'Strange Geographies' Category Archive


Ransom Riggs
Strange Geographies: Beautiful, Alien Iceland
by Ransom Riggs - September 20, 2011 - 10:40 AM

Iceland is a landscape that’s still being born. While much of the world’s once-jagged peaks have gradually worn into sloping hills, gushing rivers and mighty waterfalls have slowed to a trickle of their former flow, and remnants of the last Ice Age melted long ago, it’s not so in Iceland. This a young land, one that’s still being shaped by the same primeval forces that made much of the world — fire and ice. Its massive Vatnajokull glacier, which dominates about 10% of the country’s landmass, is so large that it’s technically classified as an ice cap. The European and North American tectonic plates meet in Iceland, and more than 130 volcanoes have sprung forth from the gap between them. Iceland has only been populated since about the middle of the ninth century, but already in that short time there have been dozens of major eruptions and lava flows, many of them devastating to human life. Almost every minute of the day there is an earthquake happening somewhere in Iceland.

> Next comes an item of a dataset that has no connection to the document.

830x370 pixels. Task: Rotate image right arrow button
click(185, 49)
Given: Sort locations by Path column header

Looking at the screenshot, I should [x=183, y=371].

It’s also one of the least densely populated nations in the world — only about 320,000 people live there, three-quarters of them in the relatively warm and urbane capital city, Reykjavik. The rest of the country is wild and wooly, and of immense geological variation. It’s like the world’s most interesting interactive geology textbook. My wife and I spent the last two weeks exploring it — we rented a 4×4, crossed our fingers that we wouldn’t regret declining the extra insurance, and lit out for the countryside.

Click on any picture to open a larger version.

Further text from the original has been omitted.